Nunatsiaq News
NEWS: Nunavut August 22, 2012 - 5:00 am

Nunavut scores high credit in first-ever credit report

“An important step in the GN’s fiscal development”


The credit rating agency Moody’s Investors Service has produced the Government of Nunavut first-ever credit report, giving the territorial government the second highest possible score in a 21-step ranking system.

Moody’s gave Nunavut an AA1, or “stable” rating, Aug. 21, which means Nunavut “provides a stable, predictable source of revenue,” a Moody’s press release said.

The GN hired Moody’s to assess Nunavut’s financial stability and produce a credit rating, which is described as a “report card grade that shows how likely it is than an organization will repay its debts.”

“Receiving this credit rating marks an important step in the GN’s fiscal development,” Nunavut finance minister Keith Peterson said in an Aug. 21 news release.

This also gives a fair comparison with other Canadian jurisdictions, and helps smooth the way for more public-private partnerships by instilling confidence within private companies and investors.

The Northwest Territories and Ontario are rated the same as Nunavut at AA1, whereas Quebec has a lower rating than Nunavut, at AA2. British Columbia has the highest possible rating at AAA.

“We are committed to strengthening our fiscal management practices and policies as we develop our self-reliance,” Peterson said.

The GN thinks the rating will help the government borrow money at cheaper interest rates.

This, however, does not change the amount of long-term debt that Nunavut can carry at any given time. The territory’s debt cap, raised recently by the federal government, is now $400-million.

Moody’s described Nunavut’s debt, which is measured at 11.8 per cent of total revenues as of March 31, 2011, as “modest” but is expecting that ratio will rise as a number of infrastructure projects go forward.

Moody’s also praised Nunavut for good fiscal management practices that produce surpluses, a low debt burden, and stable revenue, as well as stable revenue streams from the federal government that give the territory predictable revenues each year.

Nunavut will receive $1.3 billion in transfers from the federal government in 2012-2013 — nearly all of its budget.

These transfer payments play an important role in the AA1 ranking because Nunavut’s own-source revenue, mostly based on taxes, is described as “volatile” by Moody’s.

Moody’s also criticized how the federal government collects natural resource royalties for Nunavut.

“As Nunavut’s economic potential is tied to natural resources, Nunavut will need to rely on other methods of collecting revenue from this sector, such as the existing payroll tax, to generate higher own-source revenue over time,” the Moody’s news release stated.

The higher cost of delivering programs in Nunavut is also a negative, according to Moody’s. 

“Nunavut’s small population and geographical conditions add fiscal challenges not seen in Canadian provinces, but the rating reflects the strengths from the institutional framework and commitment to budgetary balance,” the assistant vice-president analyst at Moody’s Canada Inc., Michael Yake, said in the Aug. 21 press release.

“Given the higher costs of delivering services in the north, Nunavut faces slightly more rigid expenditures than seen in the provinces.
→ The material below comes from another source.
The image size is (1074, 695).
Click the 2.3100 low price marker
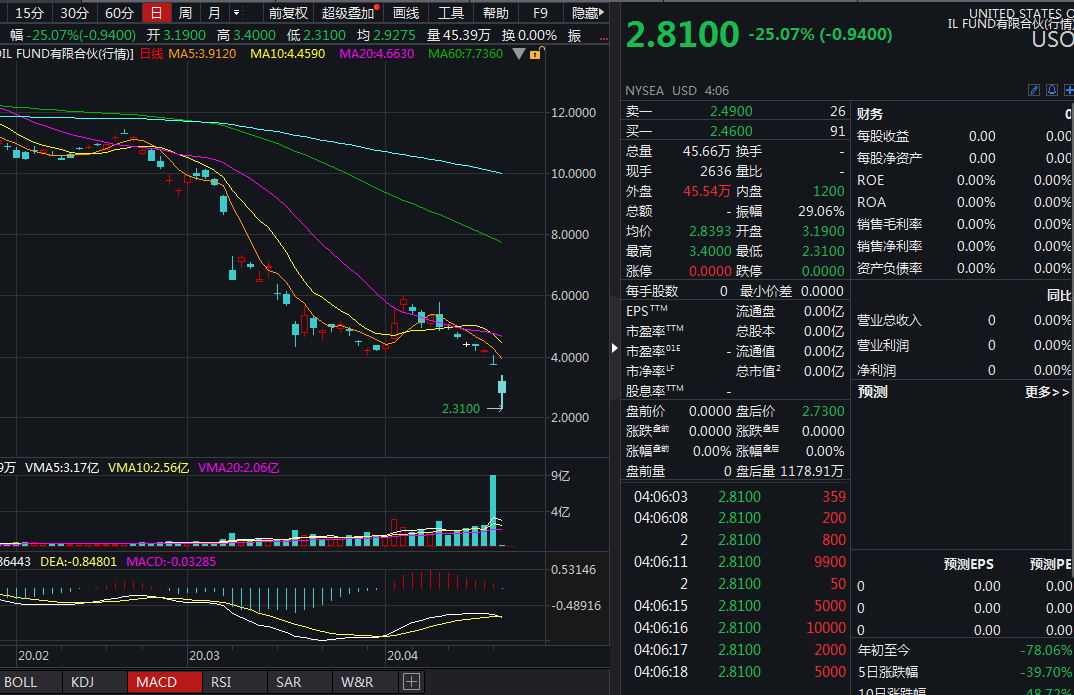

With changes to federal funding formulas, it will be important for Nunavut to remain vigilant on cost controls given their low level of own-source revenue,” he said.

The GN agrees that these constraints, make it “harder for the GN to meet its financial obligations” and that “these points simply reflect the realities of operating a government in Nunavut, and will likely be true of the GN for many years to come.”

Moody’s determined its rating based on a number qualitative and quantitative factors, including:

• financial performance;

• existing debt levels;

• sources of revenue;

• expenditures;

• laws, regulations and policy that guide spending decisions;

• current global financial and economic climates;

• strengths and weaknesses of Nunavut’s economy;
• relationship with the Government of Canada;

• discussions with the GN officials; and,

• analysis on GN budget documents and financial statements.

The rating can go up or down in the future based on the economy and Nunavut’s own-source revenue, or a reduction in federal transfer payments.

However, in the “medium-term” Moody’s said a change is unlikely.